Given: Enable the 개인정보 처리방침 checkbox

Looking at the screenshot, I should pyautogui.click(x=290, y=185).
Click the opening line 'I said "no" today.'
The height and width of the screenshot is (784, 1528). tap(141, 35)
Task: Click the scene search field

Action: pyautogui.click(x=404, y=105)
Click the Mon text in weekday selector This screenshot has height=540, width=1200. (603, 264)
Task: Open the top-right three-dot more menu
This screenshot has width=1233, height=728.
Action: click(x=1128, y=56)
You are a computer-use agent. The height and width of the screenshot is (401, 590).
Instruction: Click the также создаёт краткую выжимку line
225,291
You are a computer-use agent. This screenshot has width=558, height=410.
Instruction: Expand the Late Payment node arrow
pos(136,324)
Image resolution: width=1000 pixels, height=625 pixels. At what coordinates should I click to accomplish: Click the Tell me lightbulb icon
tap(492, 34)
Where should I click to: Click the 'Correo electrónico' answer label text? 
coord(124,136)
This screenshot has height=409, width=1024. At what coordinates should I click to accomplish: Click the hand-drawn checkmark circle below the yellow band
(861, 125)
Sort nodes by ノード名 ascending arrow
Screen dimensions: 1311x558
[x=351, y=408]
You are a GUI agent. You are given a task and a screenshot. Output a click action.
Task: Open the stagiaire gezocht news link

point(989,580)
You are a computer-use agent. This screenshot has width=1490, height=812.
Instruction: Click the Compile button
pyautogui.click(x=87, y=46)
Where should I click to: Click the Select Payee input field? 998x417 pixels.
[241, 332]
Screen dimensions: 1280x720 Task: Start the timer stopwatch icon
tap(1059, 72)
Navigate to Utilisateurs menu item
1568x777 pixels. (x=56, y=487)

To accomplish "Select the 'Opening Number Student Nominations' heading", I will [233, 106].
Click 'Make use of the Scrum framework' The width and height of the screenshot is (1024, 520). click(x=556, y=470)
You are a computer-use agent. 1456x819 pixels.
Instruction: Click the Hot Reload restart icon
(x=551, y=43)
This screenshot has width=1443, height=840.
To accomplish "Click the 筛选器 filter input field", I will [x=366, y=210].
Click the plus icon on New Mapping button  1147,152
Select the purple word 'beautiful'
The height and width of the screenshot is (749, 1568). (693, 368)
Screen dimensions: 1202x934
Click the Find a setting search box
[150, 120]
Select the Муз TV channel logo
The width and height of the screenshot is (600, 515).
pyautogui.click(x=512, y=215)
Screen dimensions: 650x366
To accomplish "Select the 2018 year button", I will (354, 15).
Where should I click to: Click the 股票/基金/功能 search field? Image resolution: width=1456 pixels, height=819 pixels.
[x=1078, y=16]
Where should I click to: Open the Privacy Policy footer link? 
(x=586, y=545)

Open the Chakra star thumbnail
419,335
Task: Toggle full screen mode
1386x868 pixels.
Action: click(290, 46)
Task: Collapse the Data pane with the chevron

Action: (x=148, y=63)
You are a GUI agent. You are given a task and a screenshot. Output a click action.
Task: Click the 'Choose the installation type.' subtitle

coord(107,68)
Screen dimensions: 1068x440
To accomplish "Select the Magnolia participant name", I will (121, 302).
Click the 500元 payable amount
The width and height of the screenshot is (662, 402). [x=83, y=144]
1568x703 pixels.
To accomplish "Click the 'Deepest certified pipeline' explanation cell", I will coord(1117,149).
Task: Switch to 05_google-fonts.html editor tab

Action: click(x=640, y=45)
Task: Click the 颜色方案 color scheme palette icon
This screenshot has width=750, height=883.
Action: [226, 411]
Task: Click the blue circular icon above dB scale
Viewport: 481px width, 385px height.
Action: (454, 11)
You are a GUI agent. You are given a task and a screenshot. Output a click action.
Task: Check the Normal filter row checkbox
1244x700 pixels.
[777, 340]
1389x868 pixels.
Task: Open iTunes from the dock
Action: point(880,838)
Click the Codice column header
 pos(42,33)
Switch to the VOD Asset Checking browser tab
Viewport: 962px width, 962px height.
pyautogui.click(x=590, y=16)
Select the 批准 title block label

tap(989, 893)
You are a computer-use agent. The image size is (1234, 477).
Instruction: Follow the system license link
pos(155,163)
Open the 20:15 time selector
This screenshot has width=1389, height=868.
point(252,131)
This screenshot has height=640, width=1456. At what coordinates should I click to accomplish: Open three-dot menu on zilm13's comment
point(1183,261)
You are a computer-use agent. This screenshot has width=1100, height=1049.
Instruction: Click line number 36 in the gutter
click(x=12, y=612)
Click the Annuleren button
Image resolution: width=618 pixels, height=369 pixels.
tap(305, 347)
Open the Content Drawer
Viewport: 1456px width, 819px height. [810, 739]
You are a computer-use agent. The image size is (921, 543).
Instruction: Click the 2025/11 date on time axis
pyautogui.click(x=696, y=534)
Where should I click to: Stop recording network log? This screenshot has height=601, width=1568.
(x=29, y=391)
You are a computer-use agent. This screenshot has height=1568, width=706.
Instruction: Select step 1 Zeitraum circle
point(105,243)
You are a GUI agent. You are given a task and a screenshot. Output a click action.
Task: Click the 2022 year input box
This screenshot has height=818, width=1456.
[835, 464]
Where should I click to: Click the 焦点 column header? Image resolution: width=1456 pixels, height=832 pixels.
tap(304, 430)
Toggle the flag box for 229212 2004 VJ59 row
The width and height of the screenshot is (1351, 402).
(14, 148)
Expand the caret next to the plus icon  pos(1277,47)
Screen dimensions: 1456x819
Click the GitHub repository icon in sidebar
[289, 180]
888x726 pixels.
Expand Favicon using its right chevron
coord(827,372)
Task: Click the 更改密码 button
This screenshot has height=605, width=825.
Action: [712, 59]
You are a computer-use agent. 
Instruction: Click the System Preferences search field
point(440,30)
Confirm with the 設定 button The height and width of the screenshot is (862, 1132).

===============

**Aim**
Rewrite the entries from the line with "Click the opening" to the line with "(x=551, y=43)", replacing "computer-use agent" with "GUI agent" and leaving everything else unchanged.

**Result of the exercise**
Click the opening line 'I said "no" today.'
The height and width of the screenshot is (784, 1528). tap(141, 35)
Task: Click the scene search field

Action: pyautogui.click(x=404, y=105)
Click the Mon text in weekday selector This screenshot has height=540, width=1200. (603, 264)
Task: Open the top-right three-dot more menu
This screenshot has width=1233, height=728.
Action: click(x=1128, y=56)
You are a GUI agent. The height and width of the screenshot is (401, 590).
Instruction: Click the также создаёт краткую выжимку line
225,291
You are a GUI agent. This screenshot has width=558, height=410.
Instruction: Expand the Late Payment node arrow
pos(136,324)
Image resolution: width=1000 pixels, height=625 pixels. At what coordinates should I click to accomplish: Click the Tell me lightbulb icon
tap(492, 34)
Where should I click to: Click the 'Correo electrónico' answer label text? 
coord(124,136)
This screenshot has height=409, width=1024. At what coordinates should I click to accomplish: Click the hand-drawn checkmark circle below the yellow band
(861, 125)
Sort nodes by ノード名 ascending arrow
Screen dimensions: 1311x558
[x=351, y=408]
You are a GUI agent. You are given a task and a screenshot. Output a click action.
Task: Open the stagiaire gezocht news link

point(989,580)
You are a GUI agent. This screenshot has width=1490, height=812.
Instruction: Click the Compile button
pyautogui.click(x=87, y=46)
Where should I click to: Click the Select Payee input field? 998x417 pixels.
[241, 332]
Screen dimensions: 1280x720 Task: Start the timer stopwatch icon
tap(1059, 72)
Navigate to Utilisateurs menu item
1568x777 pixels. (x=56, y=487)

To accomplish "Select the 'Opening Number Student Nominations' heading", I will [233, 106].
Click 'Make use of the Scrum framework' The width and height of the screenshot is (1024, 520). click(x=556, y=470)
You are a GUI agent. 1456x819 pixels.
Instruction: Click the Hot Reload restart icon
(x=551, y=43)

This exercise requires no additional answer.